There are, as almost always, different opinions out there. For example, Santa Clara Professor Brian Love authored an op-ed in December 2012 for TechCrunch on the impact of an Apple injunction on subsequently-released Samsung products (at that point, the Galaxy S III was the latest one). I always find his writings interesting and I often agree with him. For example, the following two sentences from a May 2013 opinion he expressed in the Wall Street Journal are great and highlight a key point that many other participants in the patent reform debate miss:

"The goal of the patent system isn't to reward all novel inventions. It is to encourage inventions that wouldn't exist without the added incentive of patent rights."

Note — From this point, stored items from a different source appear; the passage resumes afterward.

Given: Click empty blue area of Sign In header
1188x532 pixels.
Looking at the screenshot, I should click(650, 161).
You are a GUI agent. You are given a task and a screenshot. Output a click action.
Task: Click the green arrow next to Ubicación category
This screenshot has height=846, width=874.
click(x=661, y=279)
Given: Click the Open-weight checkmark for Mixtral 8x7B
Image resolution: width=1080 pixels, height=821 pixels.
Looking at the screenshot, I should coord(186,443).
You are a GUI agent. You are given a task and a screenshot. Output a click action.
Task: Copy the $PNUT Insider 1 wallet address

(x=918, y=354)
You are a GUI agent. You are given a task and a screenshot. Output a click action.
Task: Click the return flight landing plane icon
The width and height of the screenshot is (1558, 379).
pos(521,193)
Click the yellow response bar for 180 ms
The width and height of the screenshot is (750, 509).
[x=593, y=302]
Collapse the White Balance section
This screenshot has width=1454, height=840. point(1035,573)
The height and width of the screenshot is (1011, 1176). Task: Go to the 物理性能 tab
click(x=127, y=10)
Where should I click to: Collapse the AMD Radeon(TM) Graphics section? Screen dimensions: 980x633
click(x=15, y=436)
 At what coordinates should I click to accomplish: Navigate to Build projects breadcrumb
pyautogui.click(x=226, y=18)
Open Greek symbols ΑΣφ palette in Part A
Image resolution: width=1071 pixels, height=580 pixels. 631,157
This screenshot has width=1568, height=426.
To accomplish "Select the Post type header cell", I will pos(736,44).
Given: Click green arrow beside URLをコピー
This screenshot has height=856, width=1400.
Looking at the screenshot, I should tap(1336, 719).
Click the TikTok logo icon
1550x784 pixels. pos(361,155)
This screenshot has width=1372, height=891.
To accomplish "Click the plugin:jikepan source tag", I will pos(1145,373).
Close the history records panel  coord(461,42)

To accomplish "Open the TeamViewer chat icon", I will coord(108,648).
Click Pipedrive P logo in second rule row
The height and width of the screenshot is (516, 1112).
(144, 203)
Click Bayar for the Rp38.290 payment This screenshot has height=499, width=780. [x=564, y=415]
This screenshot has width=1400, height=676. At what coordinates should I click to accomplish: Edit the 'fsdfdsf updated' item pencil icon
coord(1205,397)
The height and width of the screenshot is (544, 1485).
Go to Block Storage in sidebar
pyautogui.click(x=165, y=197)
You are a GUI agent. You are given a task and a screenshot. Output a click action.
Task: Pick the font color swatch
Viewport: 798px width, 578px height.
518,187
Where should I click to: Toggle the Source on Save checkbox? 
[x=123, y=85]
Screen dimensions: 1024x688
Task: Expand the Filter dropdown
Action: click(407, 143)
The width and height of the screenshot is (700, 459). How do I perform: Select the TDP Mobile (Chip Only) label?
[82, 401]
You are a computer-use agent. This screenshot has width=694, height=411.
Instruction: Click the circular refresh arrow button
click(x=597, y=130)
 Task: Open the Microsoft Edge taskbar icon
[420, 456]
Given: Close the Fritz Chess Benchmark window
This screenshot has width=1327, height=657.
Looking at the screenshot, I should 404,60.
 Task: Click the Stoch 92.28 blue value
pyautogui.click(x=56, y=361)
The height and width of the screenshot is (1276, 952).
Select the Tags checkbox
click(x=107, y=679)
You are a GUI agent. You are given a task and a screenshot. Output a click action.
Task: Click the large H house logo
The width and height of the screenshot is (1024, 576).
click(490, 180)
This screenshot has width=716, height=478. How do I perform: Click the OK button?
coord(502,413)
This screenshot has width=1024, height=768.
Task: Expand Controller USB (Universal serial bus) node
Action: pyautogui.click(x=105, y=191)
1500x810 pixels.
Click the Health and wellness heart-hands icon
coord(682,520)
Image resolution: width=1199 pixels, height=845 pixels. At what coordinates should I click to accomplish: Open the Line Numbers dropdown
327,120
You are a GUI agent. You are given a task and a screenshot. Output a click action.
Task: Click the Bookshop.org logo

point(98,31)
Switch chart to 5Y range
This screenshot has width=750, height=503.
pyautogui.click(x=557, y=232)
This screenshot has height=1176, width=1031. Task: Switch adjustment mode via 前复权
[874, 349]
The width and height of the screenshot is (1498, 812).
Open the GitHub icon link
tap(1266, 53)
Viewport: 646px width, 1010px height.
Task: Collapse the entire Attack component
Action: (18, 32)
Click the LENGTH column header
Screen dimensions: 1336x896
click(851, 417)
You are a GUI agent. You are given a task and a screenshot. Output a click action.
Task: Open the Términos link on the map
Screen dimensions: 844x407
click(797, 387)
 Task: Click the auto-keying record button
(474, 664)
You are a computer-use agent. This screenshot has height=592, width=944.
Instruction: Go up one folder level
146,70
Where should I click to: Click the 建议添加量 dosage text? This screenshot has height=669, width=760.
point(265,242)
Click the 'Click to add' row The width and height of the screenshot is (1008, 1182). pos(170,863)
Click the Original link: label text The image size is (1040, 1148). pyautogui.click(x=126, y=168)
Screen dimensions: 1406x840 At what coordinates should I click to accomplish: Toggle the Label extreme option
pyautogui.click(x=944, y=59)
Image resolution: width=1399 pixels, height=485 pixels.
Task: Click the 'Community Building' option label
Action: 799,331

But I disagreed with him strongly on two occasions. The more recent one of the two was an amicus curiae brief in Oracle v. Google submitted by dozens of professors -- and the Federal Circuit appears to be coming down on the same side as I. The previous one was the aforementioned TechCrunch op-ed. That op-ed doesn't mention TiVo even once. It relies only on KSM as if TiVo didn't exist. Professor Love ignores that devices are covered by an injunction if they have the same infringement pattern, not if they are "essentially the same" in all sorts of other ways. He argues (in the context of the same three multi-touch software patents at issue now) that a newer device is "almost certainly" not covered and, in that context, points to the fact that it "is taller and wider, has a larger screen and rounder corners, and is sold with an operating system four versions newer than the one running on devices found to infringe at trial". Those are exactly the kinds of "randomly chosen features" a unanimous Federal Circuit held, in TiVo (26 years after KSM and the year before Professor Love's op-ed), not to matter. I don't see a get-out-of-jail-free card for Samsung here, unless the market changes so dramatically that a new equitable analysis would be warranted -- and even then (i.e., not anytime soon anyway) one would have to read TiVo in a rather defendant-friendly way.